HOW TO COMPLETE THIS TASK |
Each line below that holds the word "width" counts toward the answer; reply with the total number only.

[Records from a data source]

************

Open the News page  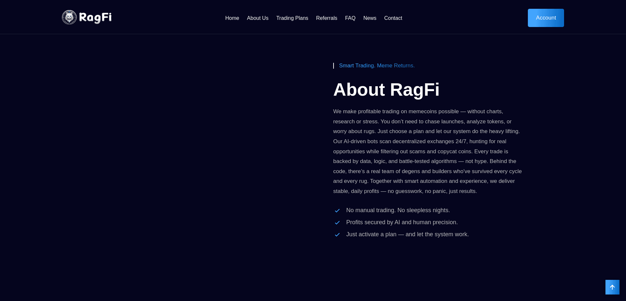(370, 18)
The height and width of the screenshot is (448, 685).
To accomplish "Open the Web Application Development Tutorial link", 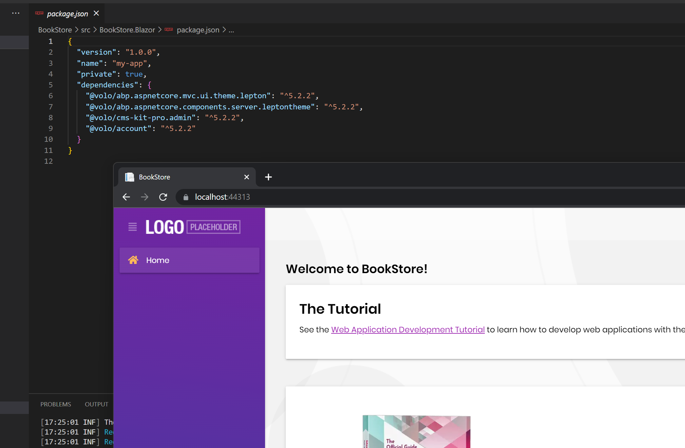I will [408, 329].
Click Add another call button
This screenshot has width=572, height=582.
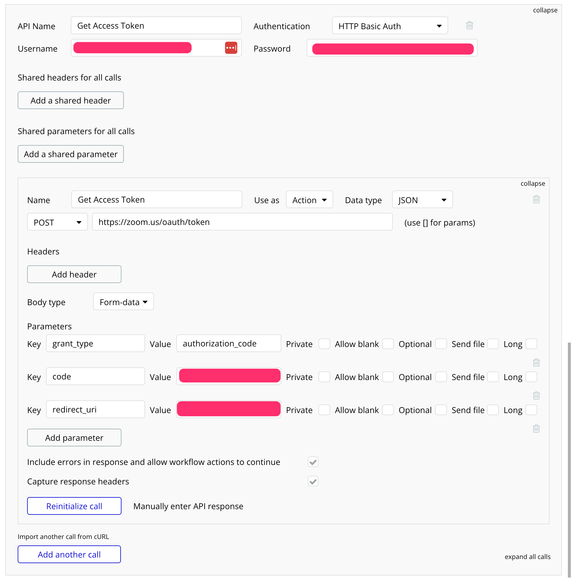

************

EXPECTED OUTPUT |
2